Emerging COVID variants, along with recent deluges in Queensland and NSW, have impacted the return-to-work premises trend.
Several retail property owners and occupiers on the eastern seaboard have been adapting to recent wet weather conditions.
As for offices, there is still a gradual increase in people returning to work, especially after schools re-opened and pupils returned, and a new variant of COVID began to spread.
Despite these challenges, we are noticing an increasing number of people are starting to organise events in their offices, be it team offsites, back to office events or creative activities.
There is variation among practices with the return to the office. For example, some of the government sector is moving to a hub and spoke model, in particular where service delivery is the main criteria.
In contrast, many corporates are reducing spokes and creating centralised hubs. They are investing in their main corporate offices but closing outlying offices in favour of hybrid or office/home working models. The central office remains ‘key’ and is increasingly the destination for collaboration and creativity. It also retains the purpose of preserving organisational culture and a space to induct new staff.
However, there is also variation among corporates. Some are dialling-up office time, while others, such as tech companies, are favouring working from home. Either way, the trend continues to be a mix of both.
This hybrid approach will be the way of the future – but with some added office features emerging.
Traditional office environments are evolving to offer “transition” spaces as well as places and amenities that support the three health pillars: mental, physical and social.
Office standards have evolved along with the COVID-19 pandemic. We are seeing a flight to quality premises, with enhanced fit-outs.
For example, JLL’s new premises in Parramatta, NSW, was designed holistically around how it can best support our people and created the right environment for our growing business. This brand-new office has design interventions around nature, with a range of different working spaces and views.
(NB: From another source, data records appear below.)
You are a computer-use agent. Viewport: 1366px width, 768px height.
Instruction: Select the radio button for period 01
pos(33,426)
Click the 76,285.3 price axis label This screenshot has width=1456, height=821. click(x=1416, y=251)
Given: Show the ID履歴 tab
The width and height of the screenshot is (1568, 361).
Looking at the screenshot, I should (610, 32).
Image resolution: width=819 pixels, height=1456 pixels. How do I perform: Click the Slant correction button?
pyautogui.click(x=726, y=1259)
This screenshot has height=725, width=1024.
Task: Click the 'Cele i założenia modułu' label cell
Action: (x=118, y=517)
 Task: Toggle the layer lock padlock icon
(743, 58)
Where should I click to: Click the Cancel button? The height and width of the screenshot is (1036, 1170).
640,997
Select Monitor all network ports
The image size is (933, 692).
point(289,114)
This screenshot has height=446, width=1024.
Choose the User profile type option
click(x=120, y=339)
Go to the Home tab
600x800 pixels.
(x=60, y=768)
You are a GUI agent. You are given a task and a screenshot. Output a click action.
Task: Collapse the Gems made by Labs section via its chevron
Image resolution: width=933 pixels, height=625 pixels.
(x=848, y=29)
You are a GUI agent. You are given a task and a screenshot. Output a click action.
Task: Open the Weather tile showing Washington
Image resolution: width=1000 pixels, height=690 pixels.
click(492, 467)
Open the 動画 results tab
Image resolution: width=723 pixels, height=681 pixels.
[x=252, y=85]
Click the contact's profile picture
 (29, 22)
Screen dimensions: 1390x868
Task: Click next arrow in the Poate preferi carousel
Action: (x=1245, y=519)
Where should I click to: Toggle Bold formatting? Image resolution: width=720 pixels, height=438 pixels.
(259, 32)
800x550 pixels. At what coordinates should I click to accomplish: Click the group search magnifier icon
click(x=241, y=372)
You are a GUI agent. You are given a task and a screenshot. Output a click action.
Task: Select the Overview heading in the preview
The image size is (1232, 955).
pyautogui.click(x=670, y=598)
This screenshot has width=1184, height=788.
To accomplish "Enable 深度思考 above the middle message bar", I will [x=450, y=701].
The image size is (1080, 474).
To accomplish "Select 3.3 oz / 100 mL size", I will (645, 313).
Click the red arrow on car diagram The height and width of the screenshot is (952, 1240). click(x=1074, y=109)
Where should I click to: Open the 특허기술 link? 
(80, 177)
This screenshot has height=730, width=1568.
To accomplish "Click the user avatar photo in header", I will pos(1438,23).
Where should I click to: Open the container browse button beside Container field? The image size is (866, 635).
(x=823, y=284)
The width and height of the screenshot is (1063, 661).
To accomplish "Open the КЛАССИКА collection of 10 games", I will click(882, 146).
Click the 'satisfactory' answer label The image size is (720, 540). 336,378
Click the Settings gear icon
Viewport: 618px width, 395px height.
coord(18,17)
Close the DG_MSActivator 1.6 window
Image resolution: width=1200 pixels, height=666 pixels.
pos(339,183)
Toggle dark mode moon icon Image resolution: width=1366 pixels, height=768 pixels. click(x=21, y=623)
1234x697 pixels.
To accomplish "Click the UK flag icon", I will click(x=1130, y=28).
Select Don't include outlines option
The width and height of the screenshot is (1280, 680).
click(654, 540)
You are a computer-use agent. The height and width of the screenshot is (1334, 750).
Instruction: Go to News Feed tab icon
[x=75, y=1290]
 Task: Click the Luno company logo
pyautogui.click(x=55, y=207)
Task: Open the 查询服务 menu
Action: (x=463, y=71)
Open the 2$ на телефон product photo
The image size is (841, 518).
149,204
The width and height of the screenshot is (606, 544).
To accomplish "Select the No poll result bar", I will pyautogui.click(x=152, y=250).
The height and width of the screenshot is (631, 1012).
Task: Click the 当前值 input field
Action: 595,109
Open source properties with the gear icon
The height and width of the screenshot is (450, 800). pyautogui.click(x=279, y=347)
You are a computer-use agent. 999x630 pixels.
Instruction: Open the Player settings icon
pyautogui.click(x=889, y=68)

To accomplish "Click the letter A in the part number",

For organisations and their properties, we expect to see smaller spaces with much clearer purpose, and the associated investment to reflect that. There’ll be more investment in improved areas for people to collaborate along with an upgrade of facilities as we’ve done at our new Parramatta office – it’s all about creating an office environment with the right set of spaces and amenities to empower people to sustain their energy levels.
What can leaders do to encourage their people back to the office?
There is a psychological tax by working from home all the time. It’s very noticeable. It can be tough being home all the time. For many people both human and business interaction are equally important.
In terms of physical space, important elements going forward include a desirable location, the ability to cater for collaboration, taking time out and being able to relax.
Spaces for creativity can be improved by providing places to eat together, which can be achieved by simply providing a bigger kitchen area table in many cases.
Creating an office experience as comfortable as home is key to employee and organisational resilience.
In this new landscape, the future will see almost all organisations better accommodate virtual and physical office work.